Records drawn from a dataset

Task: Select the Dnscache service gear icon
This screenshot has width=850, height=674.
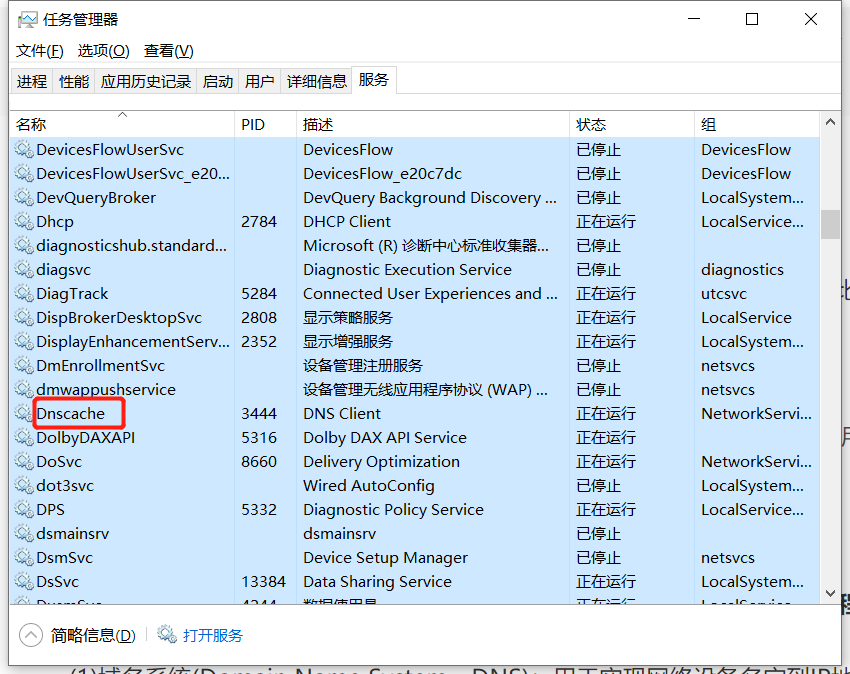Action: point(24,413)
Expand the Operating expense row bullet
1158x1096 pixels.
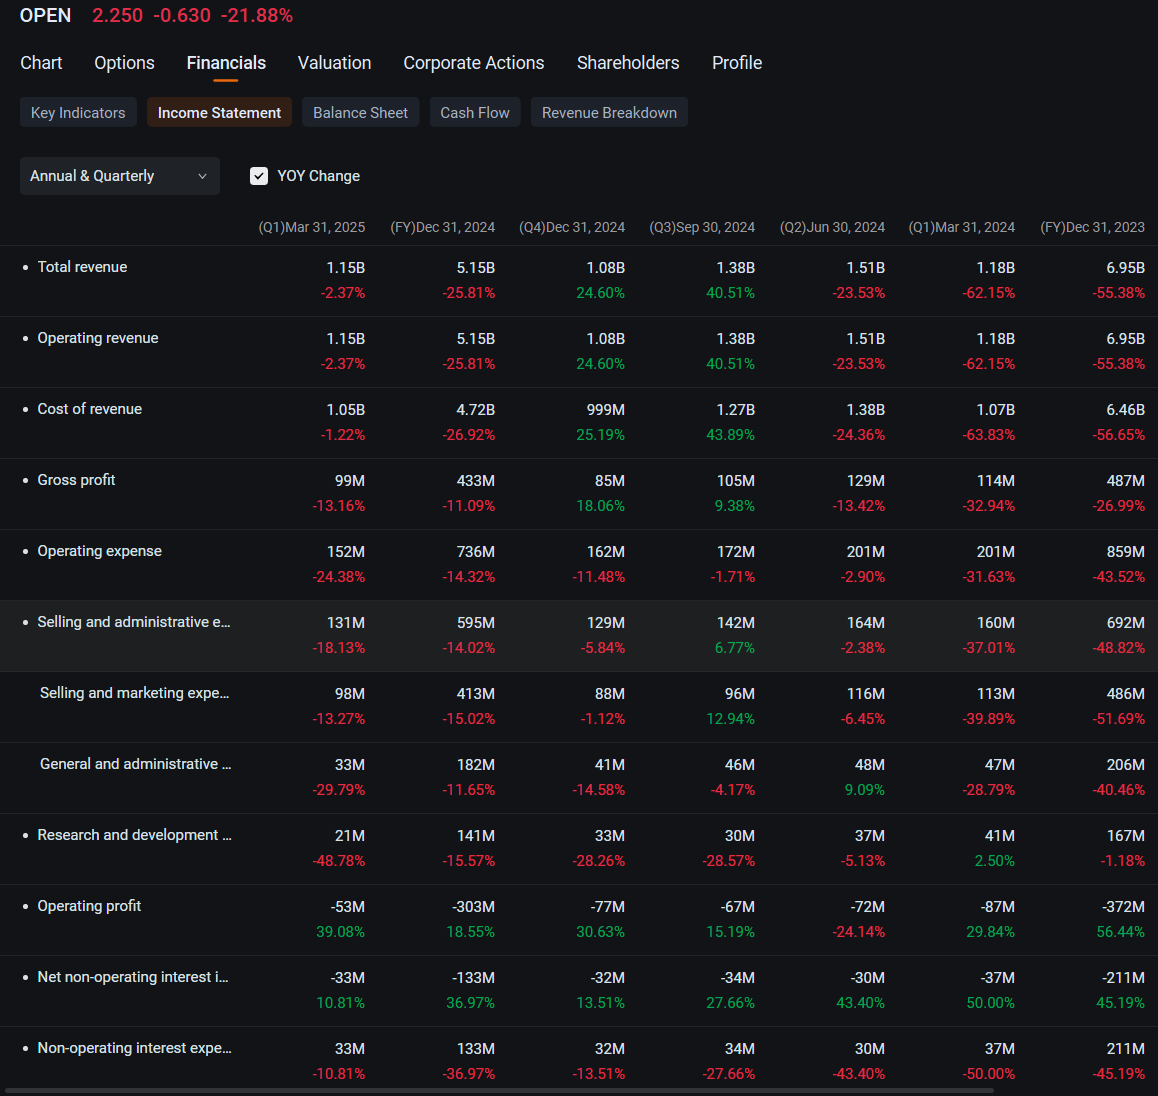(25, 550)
==
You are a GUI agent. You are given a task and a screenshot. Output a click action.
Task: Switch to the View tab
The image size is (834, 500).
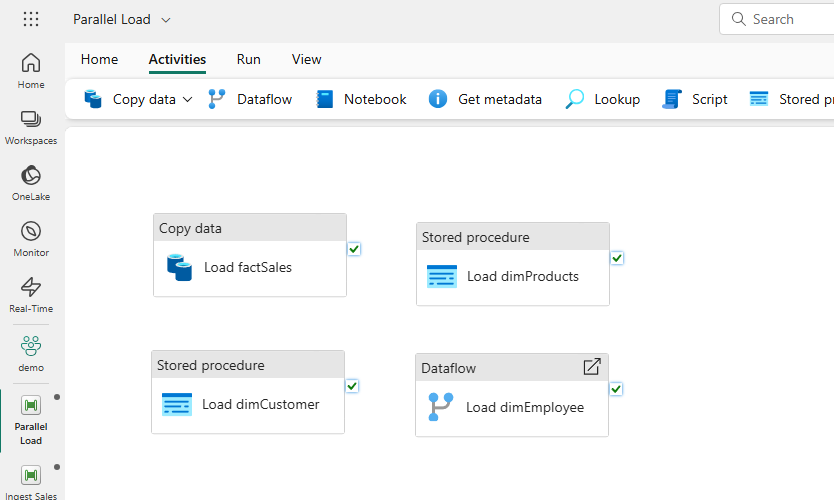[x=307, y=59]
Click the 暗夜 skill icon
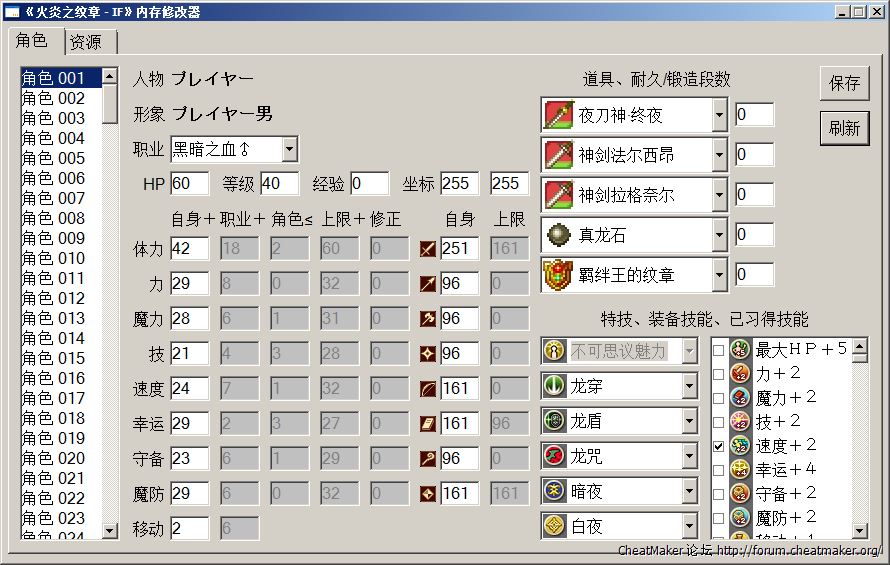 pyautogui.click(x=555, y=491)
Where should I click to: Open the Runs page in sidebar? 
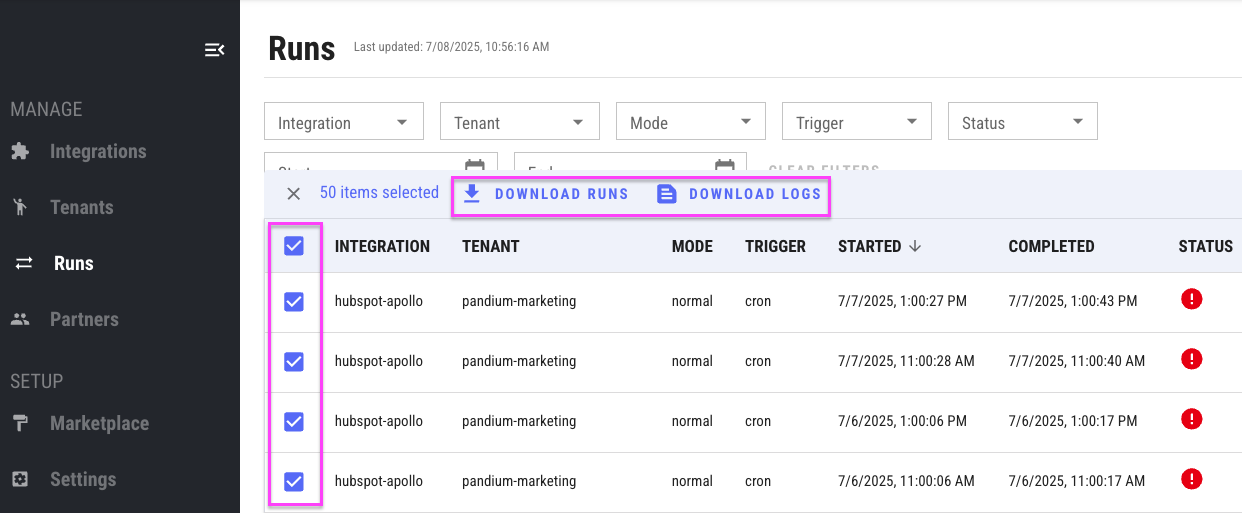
* * *
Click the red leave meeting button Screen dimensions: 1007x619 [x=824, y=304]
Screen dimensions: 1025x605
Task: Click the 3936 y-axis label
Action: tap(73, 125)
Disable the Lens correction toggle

• **TO DO**
Proceeding from the line containing "Click the red" through the line containing "Disable the Lens correction toggle", transcribe the lines above exactly, both end lines included.

• **EXERCISE ANSWER**
Click the red leave meeting button Screen dimensions: 1007x619 [x=824, y=304]
Screen dimensions: 1025x605
Task: Click the 3936 y-axis label
Action: tap(73, 125)
Disable the Lens correction toggle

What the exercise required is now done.